Will Cadbury prove too rich for Kraft?
August may be considered the month of silly news when bankers virtually pack up and retreat to their summer hideaways with their blackberries. But not so for those at Lazard, Citigroup, and Deutsche Bank, left behind to advise Kraft, the world’s second-largest food manufacturer after Nestle, on its bid for Cadbury. Kraft is offering £10.2 billion ($16.75 billion) in cash and stock for the sweets group.
Cadbury’s board, led by its relatively new chairman, Roger Carr and advised by Goldman and UBS, has rejected the offer on the table of 745p per share as too low, even with a 40 percent premium attached. Carr and Chief Executive Todd Stitzer figure they can do a better job on their own.
Analysts had caught a scent of the deal in July, but they had not expected one to come so soon. News of Kraft’s late-August approach broke on Monday, pushing Cadbury’s shares up toward the 800p mark – a valuation analysts said was more realistic, and one that Cadbury’s board might be willing to recommend to its shareholders.
Indeed, Kraft’s chairman and CEO Irene Rosenfeld wants to do a deal, but preferably on friendly terms and one that does not jeopardize Kraft’s investment-grade rating. She is acutely aware that Cadbury would give Kraft access to high-growth gum and emerging markets and create a massive food giant with $50 billion in revenues.

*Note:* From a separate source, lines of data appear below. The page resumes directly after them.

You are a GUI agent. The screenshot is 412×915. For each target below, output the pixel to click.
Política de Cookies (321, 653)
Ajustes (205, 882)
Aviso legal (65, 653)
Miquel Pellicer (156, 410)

She expects a deal to translate into $625 million in savings per year.
While there is now talk of Nestle and Hershey making a spoiler bid – with the former taking Cadbury’s gum business and the latter taking chocolate – Nestle’s chief executive Paul Bulcke didn’t appear too sweet on a counter-offer, responding to the news by stating he has no plans for big acquisitions in 2009 and 2010.
Nestle is awash with cash, while Kraft is already heavily leveraged – more so than its biggest rivals. This has helped to fuel the speculation. And with £4.1 billion in cash already baked into the deal, raising the bid could prove to be a tall order for Kraft if Cadbury were to become irresistible.